Ryan, who previously pitched for the Mets and Angels, gets the record in his 16th full season and in 3,357 innings. Johnson pitched 21 seasons and 5,924 innings (2,567 more than Ryan did) with the Washington Senators.

"It's been so long since he pitched that I really know very little about him," Ryan says after the 4-2 win in Montreal. "I only know what I read in the newspapers, and I looked him up in The Baseball Encyclopedia. That gave his statistics, but not very much about the man."

Besides being primarily fastballers, the two men also were similar in personality. Ryan, a rancher, and Johnson, a farmer, were simple, homespun types who didn't get too big for their britches.

July 11
MLB
1985:
At age 38, Houston's Nolan Ryan still can bring it. With 3,999 strikeouts and two strikes on the Mets' Danny Heep in the sixth inning, the Astrodome crowd of 20,921 rises, cheering wildly. The place gets even noisier when Ryan fools Heep, who misses badly at the curve in the dirt.

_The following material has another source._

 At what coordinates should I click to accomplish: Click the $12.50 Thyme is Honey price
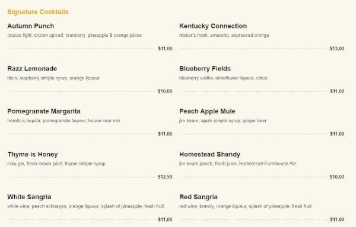point(165,177)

Reaching the magical 4,000 strikeouts, the first pitcher to ever achieve this feat, Ryan gets a two-minute standing ovation from the crowd and tips his cap several times.

Named to the National League All-Star team earlier in the day, Ryan is clocked as fast as 97 mph. During the Astros' 4-3, 12-inning victory, he strikes out 11 Mets in seven innings, the 158th time he fans at least 10, and has 4,004 strikeouts for his career.

The Ryan Express doesn't stop here. He will continue to pitch through the 1993 season and will retire with a record 5,714 strikeouts on his way to the Hall of Fame.

June 22
NBA
1994:
In the first season after the first retirement of Michael Jordan, Hakeem Olajuwon steps forward as the most dominant player in the game. Drafted two spots before Jordan in 1984, Olajuwon pulls off a Jordan triple, winning regular-season and Finals MVPs as well as leading his team to the title.

For the first time in history, a Houston team is a world champion when the Rockets defeat the visiting Knicks, 90-84, in Game 7. The 7-foot Olajuwon rises to the occasion -- 25 points, 10 rebounds and seven assists -- and gains the title that eluded him at the University of Houston and for his first nine seasons with the Rockets.

"Finally," he says.

While Olajuwon is the cornerstone of the Rockets, John Starks throws up brick after brick for the Knicks in Game 7, finishing 2-for-18 from the field, including missing all 11 of his three-point attempts. "I blame myself," Starks says. "To have a bad game in this situation is inexcusable."

This is only the second seven-game Finals to have every game decided by fewer than 10 points (1955 was the other time) and the first one since 1954 in which neither team scored 100 points in any game.